--- SOURCE MATERIAL ---
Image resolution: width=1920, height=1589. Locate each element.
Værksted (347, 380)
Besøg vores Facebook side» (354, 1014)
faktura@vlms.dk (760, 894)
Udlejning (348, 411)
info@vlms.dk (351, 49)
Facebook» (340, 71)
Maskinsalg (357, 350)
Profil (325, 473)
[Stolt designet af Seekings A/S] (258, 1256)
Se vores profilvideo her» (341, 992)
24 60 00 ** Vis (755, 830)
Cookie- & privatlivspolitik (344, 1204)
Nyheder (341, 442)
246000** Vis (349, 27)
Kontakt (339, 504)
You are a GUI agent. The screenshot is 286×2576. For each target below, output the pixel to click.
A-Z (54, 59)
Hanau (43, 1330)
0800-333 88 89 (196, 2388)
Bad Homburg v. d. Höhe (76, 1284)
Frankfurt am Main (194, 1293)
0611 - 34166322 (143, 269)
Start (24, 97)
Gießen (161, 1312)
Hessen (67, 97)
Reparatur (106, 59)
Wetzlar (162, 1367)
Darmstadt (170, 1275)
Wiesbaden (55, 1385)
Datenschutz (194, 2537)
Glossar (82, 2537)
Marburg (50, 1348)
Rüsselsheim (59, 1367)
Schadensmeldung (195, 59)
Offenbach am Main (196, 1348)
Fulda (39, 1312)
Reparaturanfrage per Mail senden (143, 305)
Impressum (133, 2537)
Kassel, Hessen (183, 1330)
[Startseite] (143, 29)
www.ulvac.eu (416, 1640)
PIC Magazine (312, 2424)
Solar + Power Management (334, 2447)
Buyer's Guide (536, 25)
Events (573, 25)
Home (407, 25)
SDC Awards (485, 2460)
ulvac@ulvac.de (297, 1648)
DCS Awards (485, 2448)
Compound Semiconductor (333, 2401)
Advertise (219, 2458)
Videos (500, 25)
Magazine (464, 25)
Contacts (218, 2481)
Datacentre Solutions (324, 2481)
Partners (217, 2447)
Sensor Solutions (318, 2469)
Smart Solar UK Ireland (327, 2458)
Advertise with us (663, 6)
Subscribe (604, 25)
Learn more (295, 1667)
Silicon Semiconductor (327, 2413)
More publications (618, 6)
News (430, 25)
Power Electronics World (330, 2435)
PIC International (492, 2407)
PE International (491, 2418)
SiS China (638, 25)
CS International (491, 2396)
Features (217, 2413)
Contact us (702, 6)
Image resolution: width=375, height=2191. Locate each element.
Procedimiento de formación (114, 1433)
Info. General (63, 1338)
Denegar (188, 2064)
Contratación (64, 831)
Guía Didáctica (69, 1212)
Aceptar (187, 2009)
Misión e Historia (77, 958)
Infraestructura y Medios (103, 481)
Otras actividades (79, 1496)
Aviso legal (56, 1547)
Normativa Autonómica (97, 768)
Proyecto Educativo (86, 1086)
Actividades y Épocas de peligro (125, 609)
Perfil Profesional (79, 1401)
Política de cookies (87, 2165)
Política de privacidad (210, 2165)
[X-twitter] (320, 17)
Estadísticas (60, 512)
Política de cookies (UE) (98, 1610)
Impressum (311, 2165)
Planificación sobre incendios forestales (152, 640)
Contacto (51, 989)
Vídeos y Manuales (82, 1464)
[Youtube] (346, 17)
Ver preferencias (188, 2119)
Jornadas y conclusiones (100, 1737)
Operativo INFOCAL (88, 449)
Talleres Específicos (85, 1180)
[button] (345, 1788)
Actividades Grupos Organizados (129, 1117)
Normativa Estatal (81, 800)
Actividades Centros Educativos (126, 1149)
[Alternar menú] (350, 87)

--- YOUR INSTRUCTIONS ---
Among the lines above, find those holding "Facebook" and copy each one.

--- RESPONSE BELOW ---
Besøg vores Facebook side» (354, 1014)
Facebook» (340, 71)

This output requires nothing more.